Learning to accelerate Krasnosel'skii-Mann fixed-point iterations with guarantees

TL;DR

This paper proposes a learning-based framework to accelerate Krasnosel'skii-Mann fixed-point iterations, providing convergence guarantees and demonstrating improved performance on structured monotone inclusion problems.

Contribution

It introduces a novel L2O approach that injects perturbations into fixed-point iterations, ensuring local linear convergence with guarantees, and applies it to enhance operator splitting methods.

Findings

Accelerated convergence in fixed-point iterations.

Validated improvements on structured monotone inclusion problems.

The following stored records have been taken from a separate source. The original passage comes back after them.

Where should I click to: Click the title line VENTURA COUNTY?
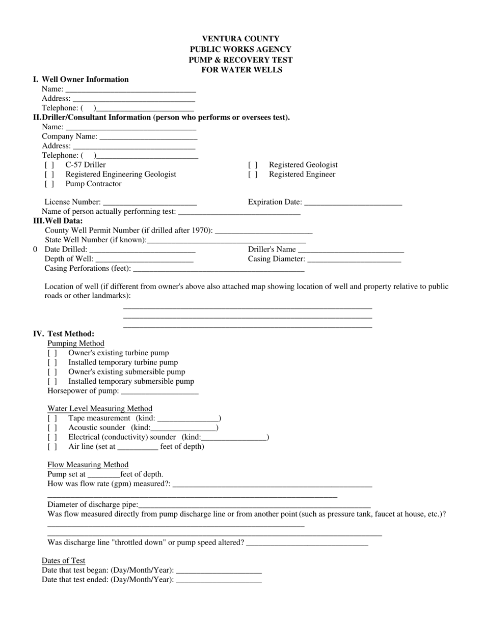point(240,39)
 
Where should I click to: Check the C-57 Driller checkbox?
point(49,165)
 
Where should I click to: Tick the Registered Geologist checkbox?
point(253,165)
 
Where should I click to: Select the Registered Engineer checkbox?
point(253,175)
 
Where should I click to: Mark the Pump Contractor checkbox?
point(49,184)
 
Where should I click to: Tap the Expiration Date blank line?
point(353,203)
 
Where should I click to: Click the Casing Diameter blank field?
point(354,260)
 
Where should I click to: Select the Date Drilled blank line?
point(142,250)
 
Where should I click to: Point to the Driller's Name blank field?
point(351,250)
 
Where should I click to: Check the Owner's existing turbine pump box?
point(52,353)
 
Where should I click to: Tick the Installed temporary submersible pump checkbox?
point(52,382)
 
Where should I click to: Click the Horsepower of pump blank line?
point(160,391)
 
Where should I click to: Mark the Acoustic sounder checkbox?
point(52,428)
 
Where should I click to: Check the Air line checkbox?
point(52,447)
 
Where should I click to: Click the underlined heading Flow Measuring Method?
point(88,465)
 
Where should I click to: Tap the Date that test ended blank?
point(219,580)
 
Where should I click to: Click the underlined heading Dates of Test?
point(63,561)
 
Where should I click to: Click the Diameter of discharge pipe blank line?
point(254,505)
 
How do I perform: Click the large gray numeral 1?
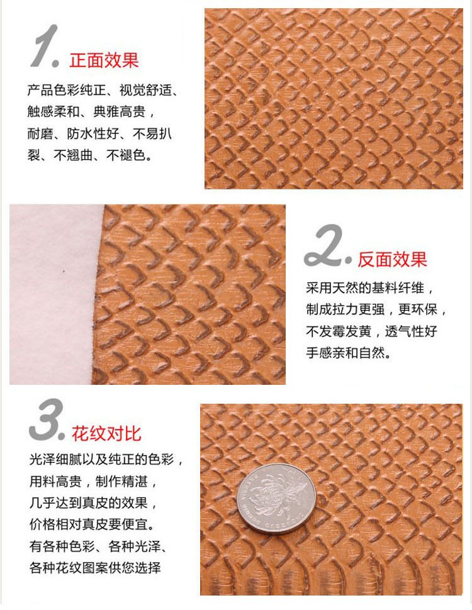[x=43, y=46]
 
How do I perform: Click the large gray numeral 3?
[x=45, y=419]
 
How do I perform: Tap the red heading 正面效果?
[x=104, y=60]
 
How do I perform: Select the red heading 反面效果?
[x=392, y=260]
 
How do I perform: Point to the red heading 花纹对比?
[x=106, y=433]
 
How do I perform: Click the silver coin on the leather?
[x=276, y=498]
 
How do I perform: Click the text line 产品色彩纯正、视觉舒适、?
[x=103, y=91]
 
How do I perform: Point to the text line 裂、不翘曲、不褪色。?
[x=90, y=155]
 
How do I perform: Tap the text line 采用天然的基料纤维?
[x=370, y=288]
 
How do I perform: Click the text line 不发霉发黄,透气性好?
[x=371, y=331]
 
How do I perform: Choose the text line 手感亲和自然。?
[x=349, y=353]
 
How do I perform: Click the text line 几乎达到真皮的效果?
[x=94, y=503]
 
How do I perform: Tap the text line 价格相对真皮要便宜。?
[x=92, y=525]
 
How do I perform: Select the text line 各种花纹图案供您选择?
[x=95, y=568]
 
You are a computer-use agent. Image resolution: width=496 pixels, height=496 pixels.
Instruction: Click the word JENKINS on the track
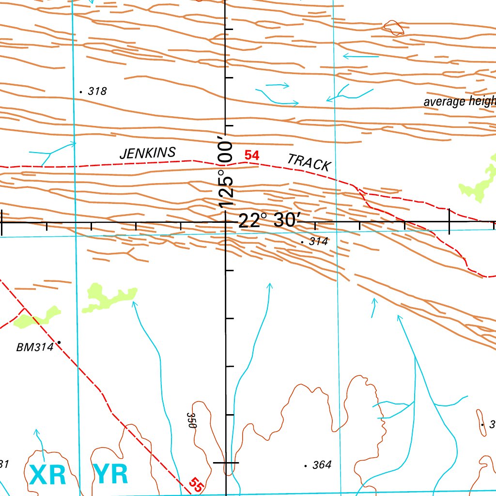tap(147, 153)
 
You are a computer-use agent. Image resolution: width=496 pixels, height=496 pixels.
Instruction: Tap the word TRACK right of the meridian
tap(309, 162)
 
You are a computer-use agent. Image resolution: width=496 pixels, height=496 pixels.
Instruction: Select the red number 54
tap(252, 155)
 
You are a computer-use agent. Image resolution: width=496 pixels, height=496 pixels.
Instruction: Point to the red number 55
tap(196, 485)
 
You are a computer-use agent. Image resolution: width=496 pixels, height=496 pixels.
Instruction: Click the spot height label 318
tap(97, 91)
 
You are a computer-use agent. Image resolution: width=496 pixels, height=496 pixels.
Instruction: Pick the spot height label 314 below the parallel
tap(318, 241)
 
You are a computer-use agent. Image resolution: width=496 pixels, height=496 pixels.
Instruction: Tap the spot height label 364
tap(322, 465)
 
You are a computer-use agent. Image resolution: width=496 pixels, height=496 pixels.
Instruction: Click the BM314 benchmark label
tap(34, 347)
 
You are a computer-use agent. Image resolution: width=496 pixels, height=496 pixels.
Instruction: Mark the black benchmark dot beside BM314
tap(59, 342)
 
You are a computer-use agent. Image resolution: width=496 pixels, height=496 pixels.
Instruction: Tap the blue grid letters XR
tap(47, 475)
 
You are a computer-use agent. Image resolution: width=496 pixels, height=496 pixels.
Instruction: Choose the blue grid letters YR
tap(111, 475)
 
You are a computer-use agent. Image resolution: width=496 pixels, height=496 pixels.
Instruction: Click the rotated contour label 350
tap(192, 420)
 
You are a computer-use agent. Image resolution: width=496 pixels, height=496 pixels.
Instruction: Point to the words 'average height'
tap(459, 102)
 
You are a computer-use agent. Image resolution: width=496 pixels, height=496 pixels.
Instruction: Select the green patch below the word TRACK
tap(477, 182)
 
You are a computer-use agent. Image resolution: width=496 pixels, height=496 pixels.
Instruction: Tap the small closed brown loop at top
tap(393, 27)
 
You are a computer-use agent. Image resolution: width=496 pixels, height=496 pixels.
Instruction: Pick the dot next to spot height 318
tap(80, 91)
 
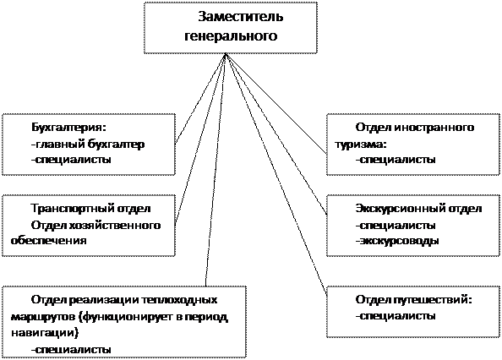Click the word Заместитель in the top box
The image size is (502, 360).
pos(240,17)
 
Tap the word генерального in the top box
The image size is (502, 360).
pos(231,35)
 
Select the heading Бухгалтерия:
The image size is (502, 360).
pos(68,128)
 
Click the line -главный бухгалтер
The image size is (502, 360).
pos(88,145)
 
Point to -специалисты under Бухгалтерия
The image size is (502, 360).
pos(71,160)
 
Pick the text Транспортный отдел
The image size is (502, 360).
pos(90,209)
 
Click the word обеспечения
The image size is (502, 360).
pos(49,240)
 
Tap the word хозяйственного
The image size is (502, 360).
pos(114,226)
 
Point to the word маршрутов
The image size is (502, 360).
pos(43,317)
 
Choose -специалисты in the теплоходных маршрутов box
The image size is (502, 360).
pos(71,349)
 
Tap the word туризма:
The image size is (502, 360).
pos(361,145)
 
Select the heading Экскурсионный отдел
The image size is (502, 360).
pos(418,209)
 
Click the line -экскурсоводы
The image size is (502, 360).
pos(396,241)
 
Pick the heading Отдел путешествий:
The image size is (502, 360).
pos(413,300)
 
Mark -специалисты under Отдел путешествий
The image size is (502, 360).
pos(396,316)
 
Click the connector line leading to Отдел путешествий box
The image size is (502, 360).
pos(276,173)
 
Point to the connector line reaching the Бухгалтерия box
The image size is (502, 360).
pos(200,98)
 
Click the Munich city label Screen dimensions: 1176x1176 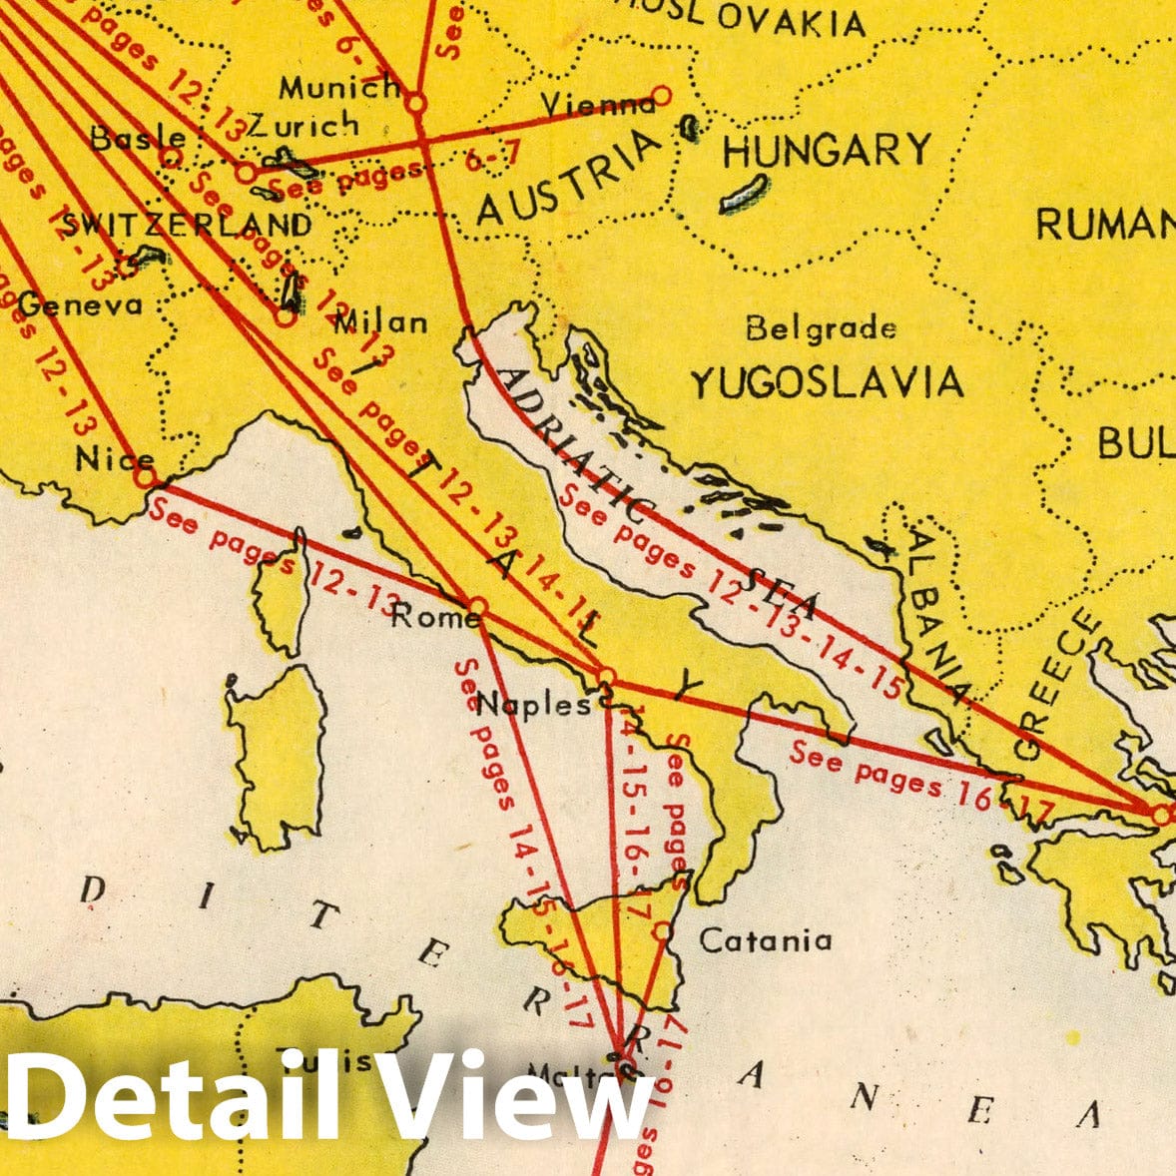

Guarantees of local linear convergence under certain conditions.

Abstract

We introduce a principled learning to optimize (L2O) framework for solving fixed-point problems involving general nonexpansive mappings. Our idea is to deliberately inject summable perturbations into a standard Krasnosel'skii-Mann iteration to improve its average-case performance over a specific distribution of problems while retaining its convergence guarantees. Under a metric sub-regularity assumption, we prove that the proposed parametrization includes only iterations that locally achieve linear convergence-up to a vanishing bias term-and that it encompasses all iterations that do so at a sufficiently fast rate. We then demonstrate how our framework can be used to augment several widely-used operator splitting methods to accelerate the solution of structured monotone inclusion problems, and validate our approach on a best approximation problem using an L2O-augmented Douglas-Rachford splitting algorithm.